On the acutely sensitive issue of Taiwan's status — Beijing considers it a rebel province that should be reincorporated, while many Taiwanese, including Mr. Chen, have advocated independence from the mainland — Tokyo has toed a neutral line. The care taken by the government during the past 28 years to remain on good terms with both China and Taiwan is motivated as much by economic interests as by security-related concerns. Through private exchanges and what Tokyo describes as "nongovernmental working relations," Japan and Taiwan have developed extensive business ties over the years; Taiwan currently is Japan's number-two export market. At the same time, China ranks second in two-way trade with Japan. The government has committed large amounts of public funds to the economic engagement of China, the idea being that a prosperous China will be more stable and less hostile toward its neighbors. Any deviation from neutrality risks alienating either the mainland or the island and jeopardizing these not-insignificant economic stakes.

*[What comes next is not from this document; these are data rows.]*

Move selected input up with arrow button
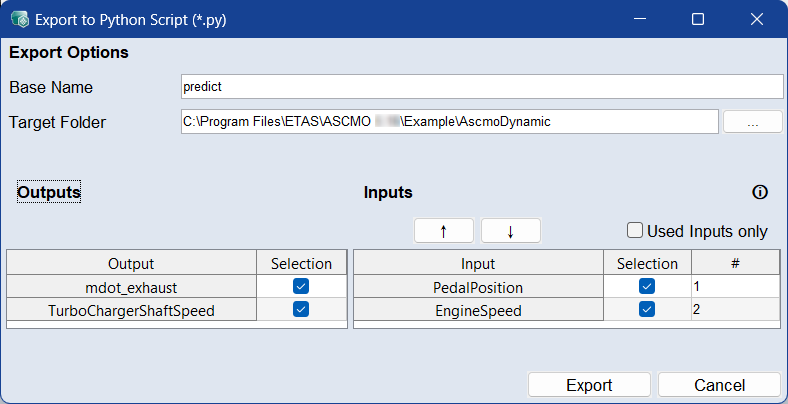The width and height of the screenshot is (788, 404). pos(443,231)
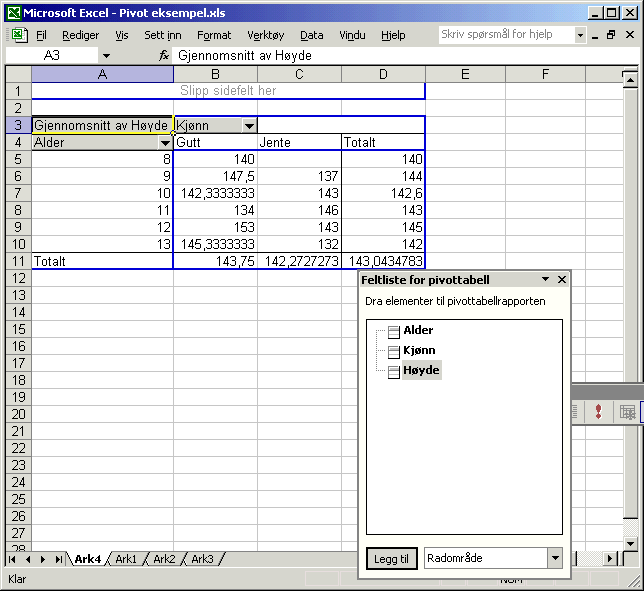Click the Legg til button

click(390, 559)
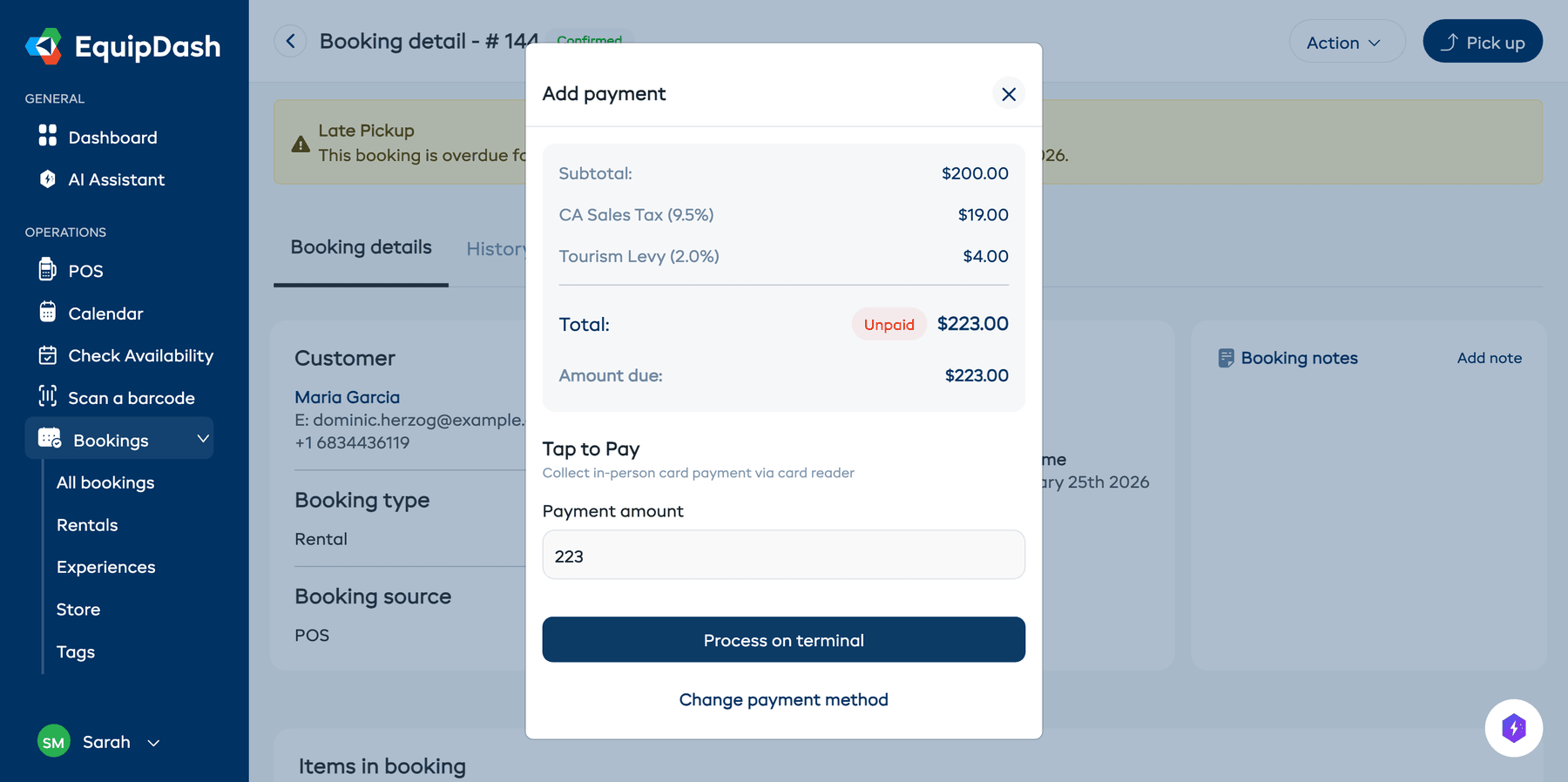Open the POS section
Viewport: 1568px width, 782px height.
point(85,270)

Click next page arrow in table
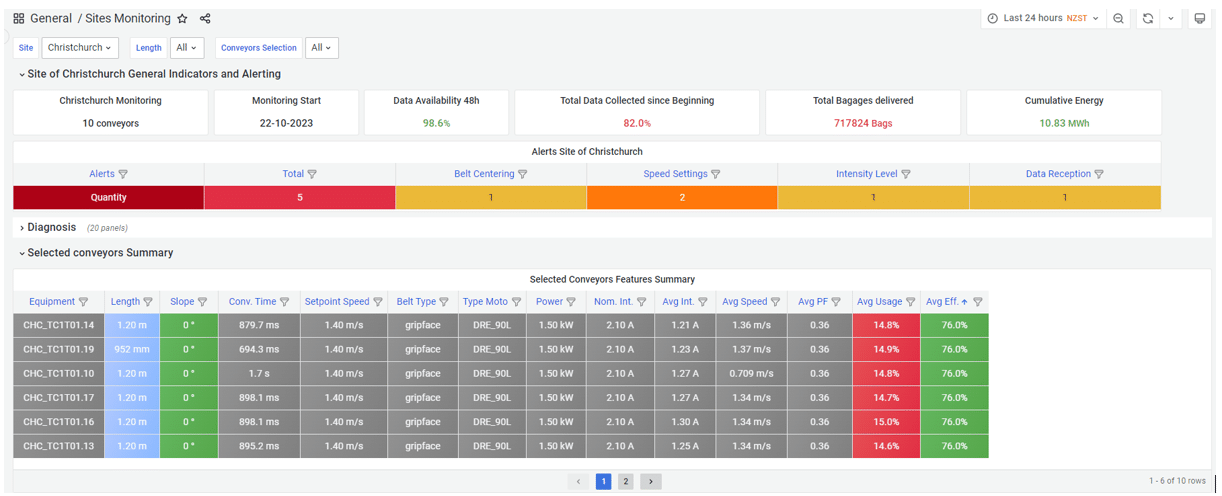(650, 482)
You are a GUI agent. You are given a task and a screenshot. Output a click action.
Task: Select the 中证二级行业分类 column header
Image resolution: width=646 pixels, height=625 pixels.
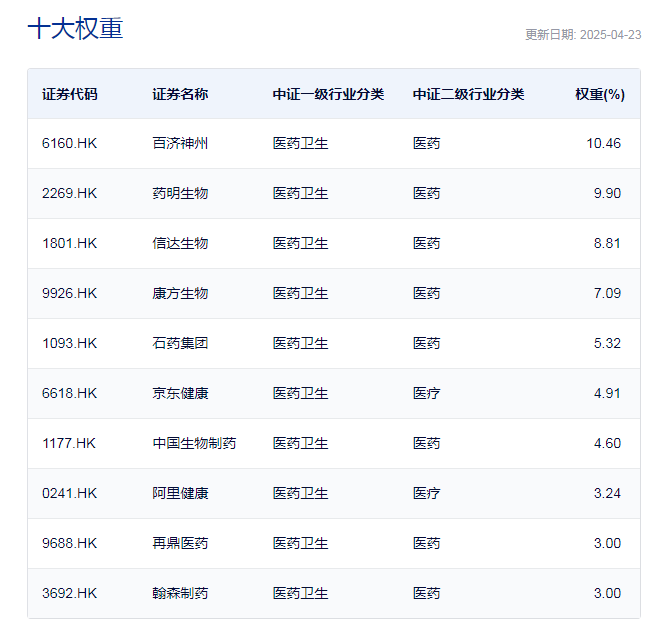(x=468, y=94)
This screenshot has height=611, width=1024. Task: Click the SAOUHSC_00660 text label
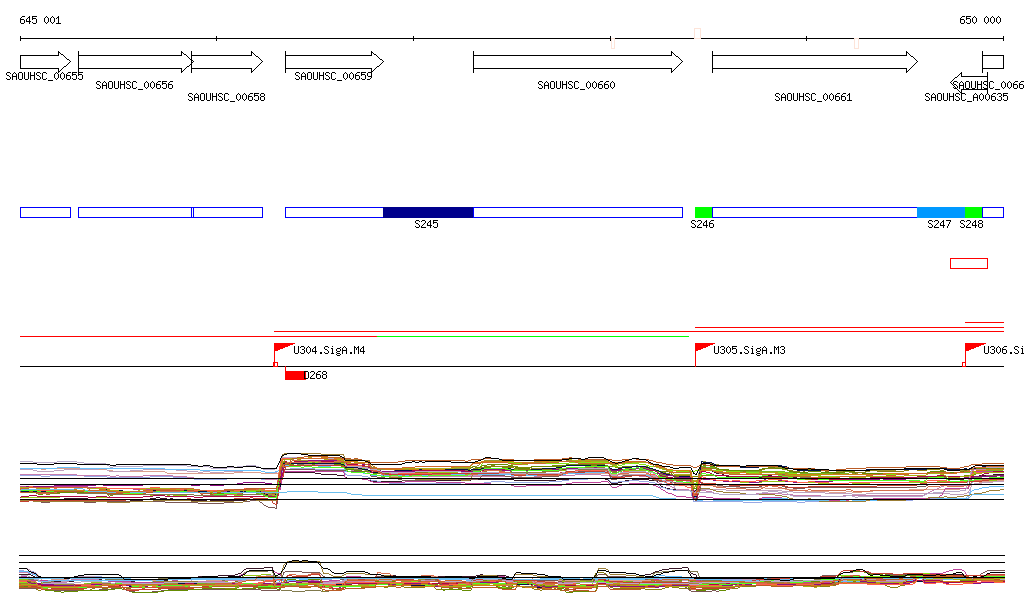(x=576, y=86)
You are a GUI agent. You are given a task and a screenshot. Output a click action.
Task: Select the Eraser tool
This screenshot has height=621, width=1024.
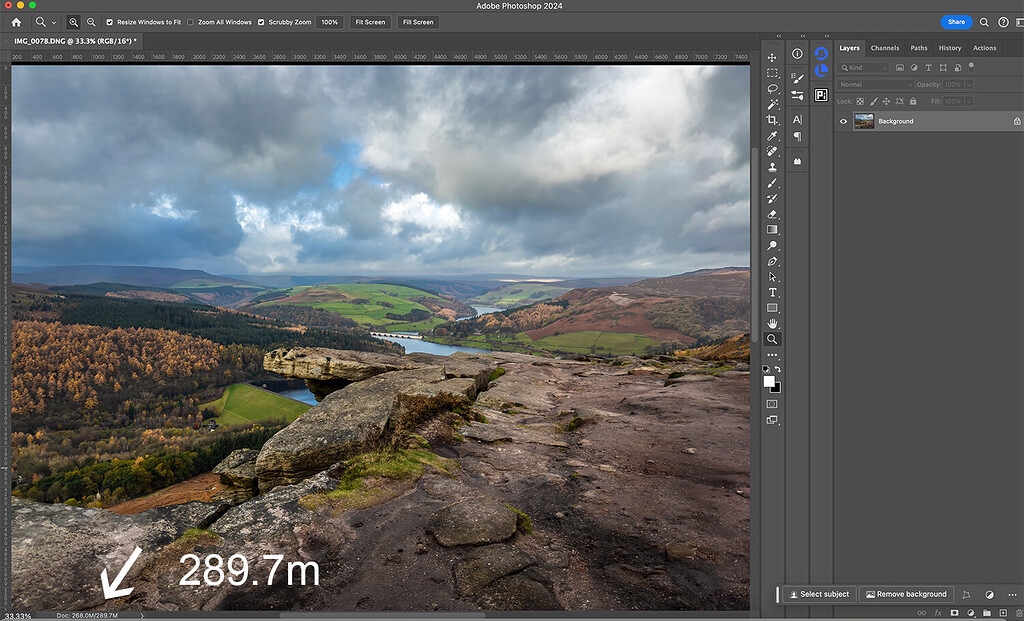(x=772, y=214)
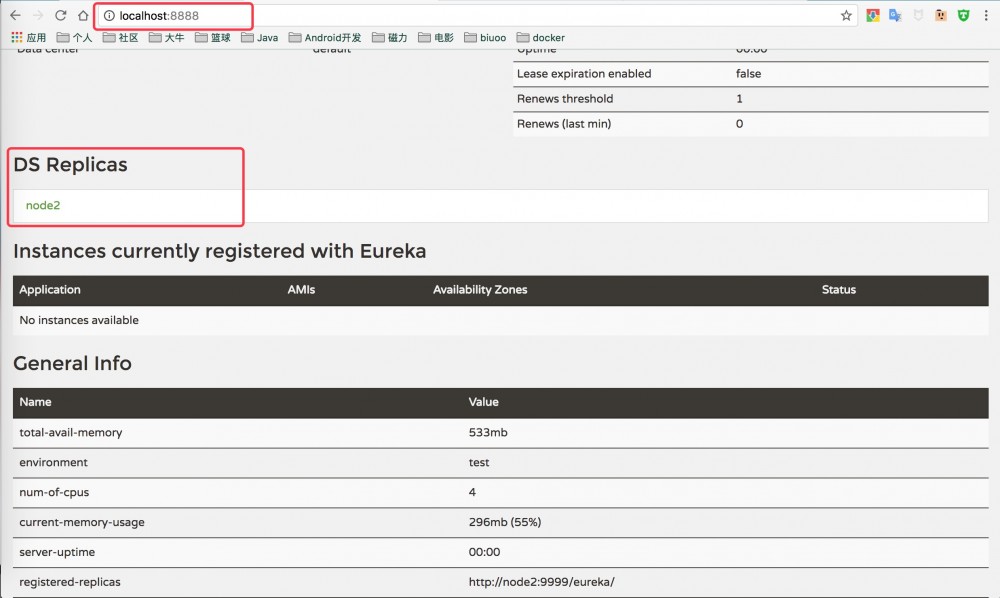Click the browser back arrow

[14, 16]
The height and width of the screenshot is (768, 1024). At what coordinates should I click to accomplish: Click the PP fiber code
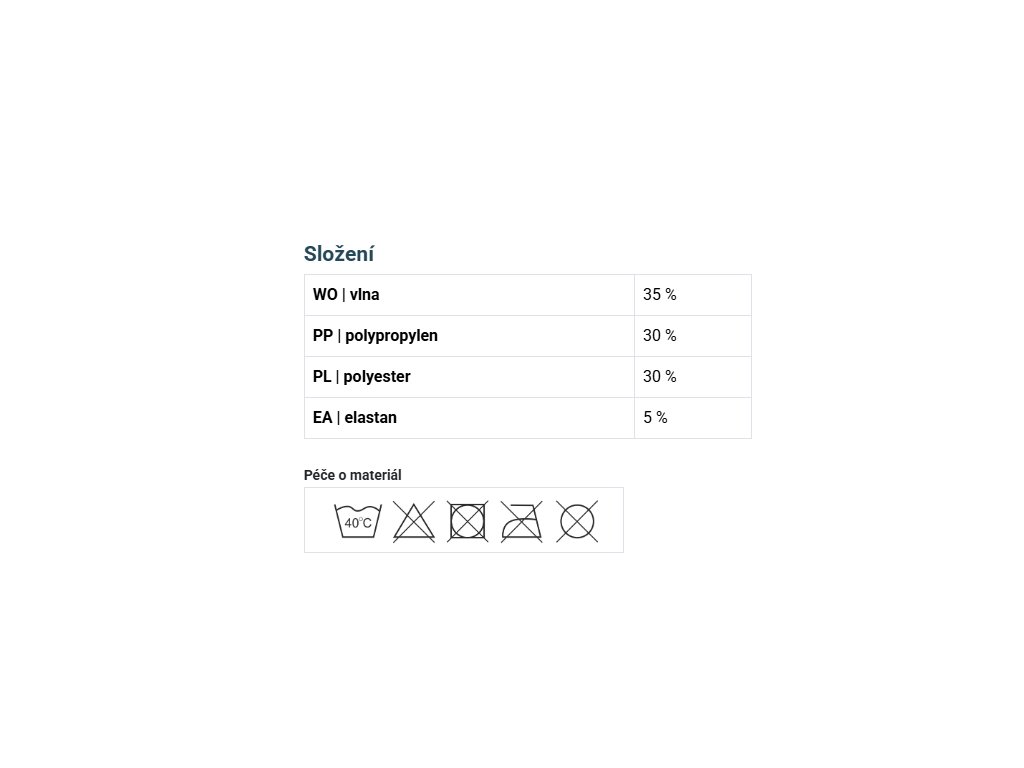pyautogui.click(x=322, y=336)
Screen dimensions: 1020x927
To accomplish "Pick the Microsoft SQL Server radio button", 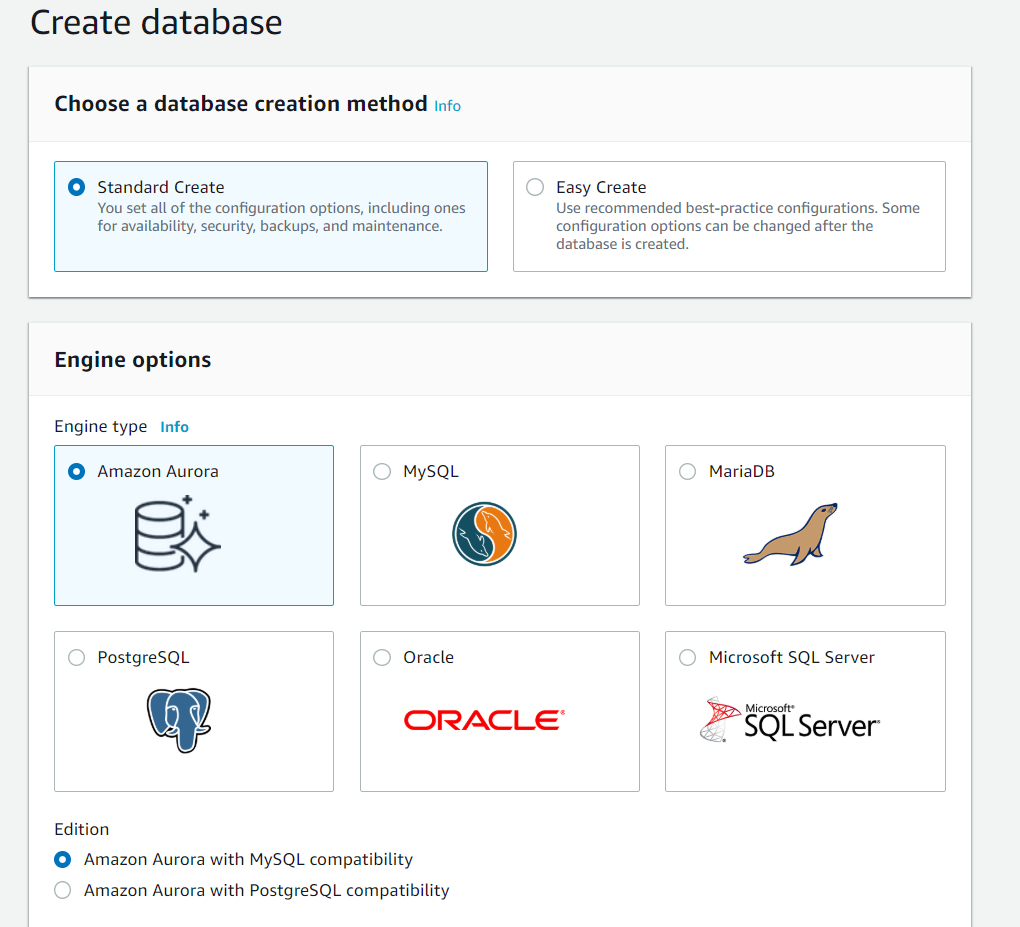I will tap(687, 657).
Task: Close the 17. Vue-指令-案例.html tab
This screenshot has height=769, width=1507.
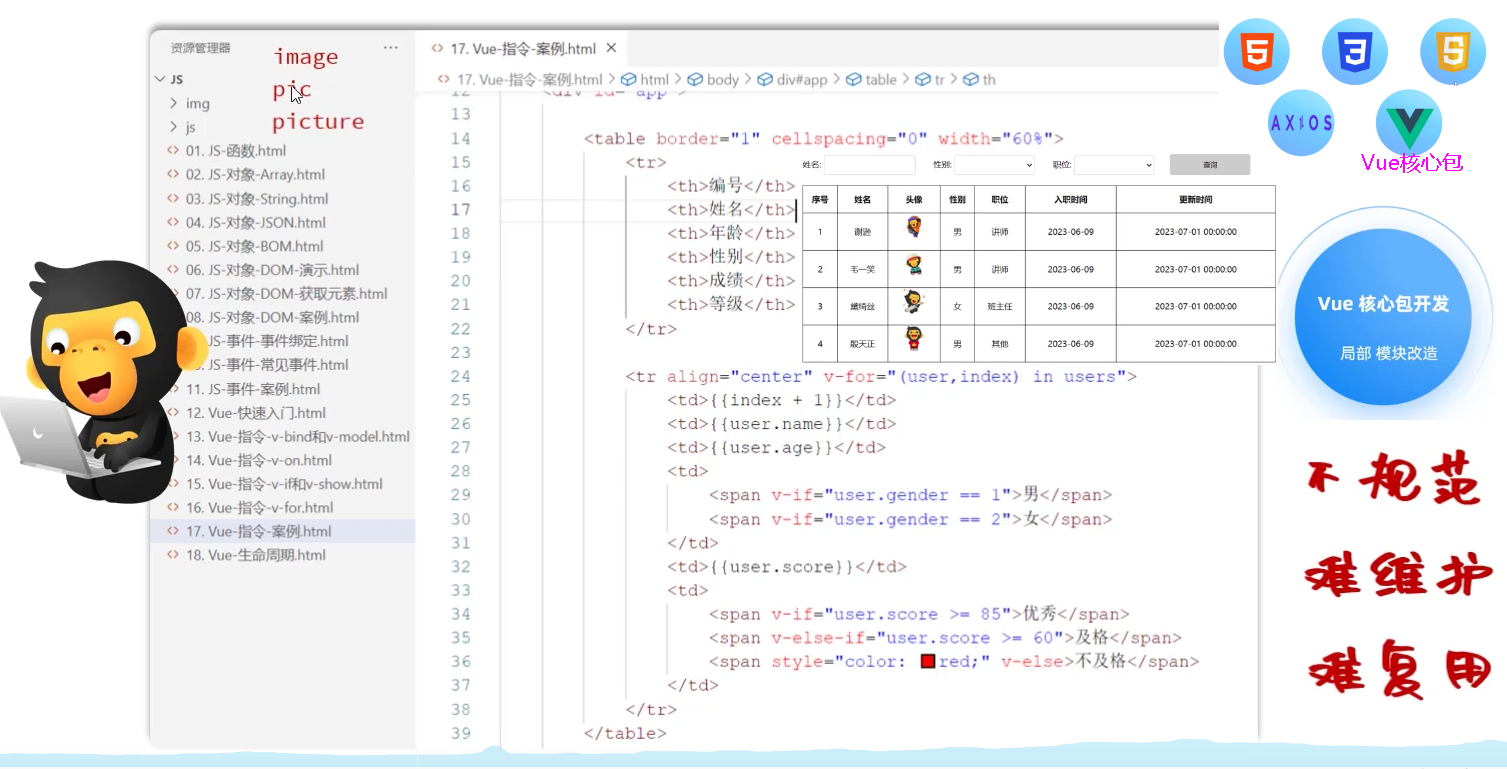Action: tap(611, 48)
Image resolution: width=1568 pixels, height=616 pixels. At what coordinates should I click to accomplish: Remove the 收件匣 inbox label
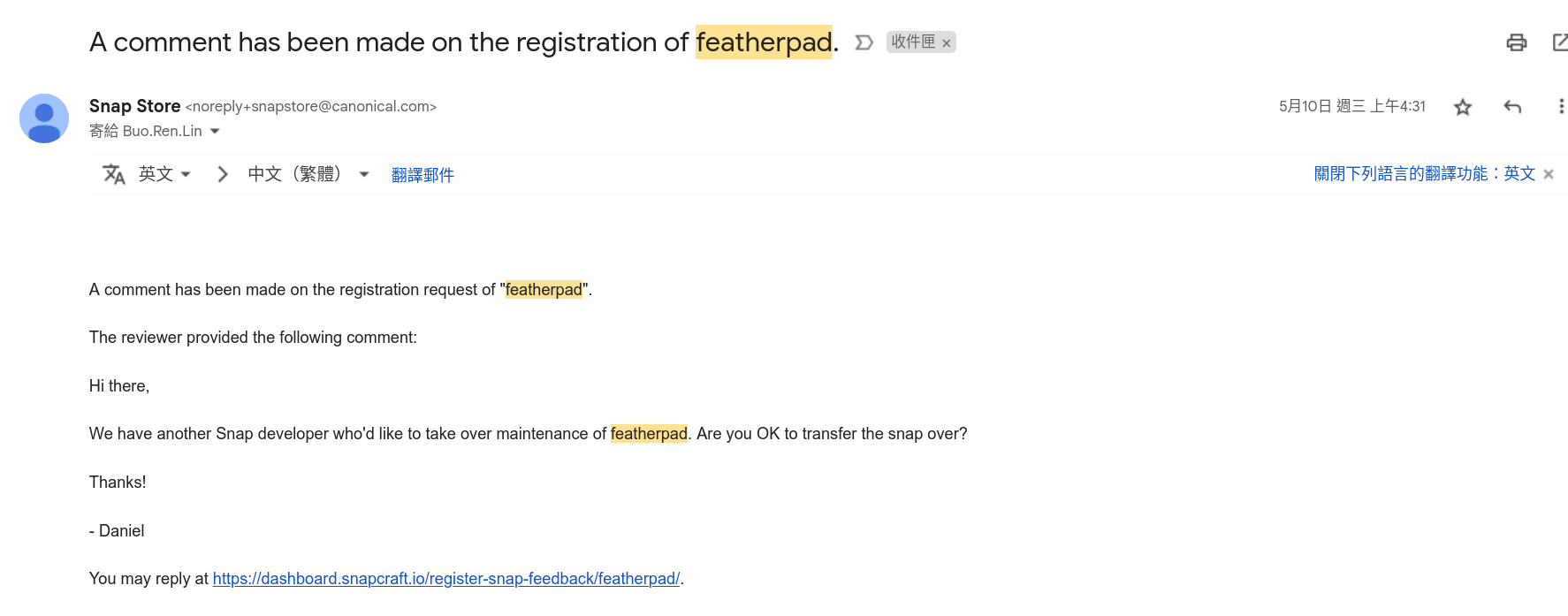click(947, 43)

Moreover, Japan's geographic proximity to China on top of the latter country's unabashed regional leadership aspirations and often-bellicose rhetoric and provocative actions toward Taiwan has limited its options on cross-straits issues. In view of the buildup of Chinese military power, Tokyo generally has been reluctant to pursue policies that could inflame relations with its massive neighbor, fearing that China would attack Japan or cause a regional disturbance, such as military action in the Taiwan Straits. The possible risk to the safety and the security of the Japanese is alarming in and of itself. But the Taiwan Straits confrontation scenario is just as worrisome for decisionmakers because they basically would be forced to choose between the United States and China. The 1997 revised guidelines for U.S.-Japan defense cooperation oblige Tokyo to provide logistical support to American troops engaged in a nearby crisis — but, in so doing, the government inevitably would incur Beijing's ire.

It was precisely Chinese Premier Zhu Rongji's saber-rattling on the eve of the Taiwanese presidential election, which occurred barely a month after China's defense white paper included a promise to use force if Taipei refused to negotiate on Beijing's terms, and Mr. Zhu's subsequent snub of Mr. Chen's call for a peace summit that put Japanese officials on edge. The fact that Japan and China are going through a period of testy relations following two less-than-spectacular summit meetings also no doubt has influenced Tokyo's measured response to the DPP leader's victory.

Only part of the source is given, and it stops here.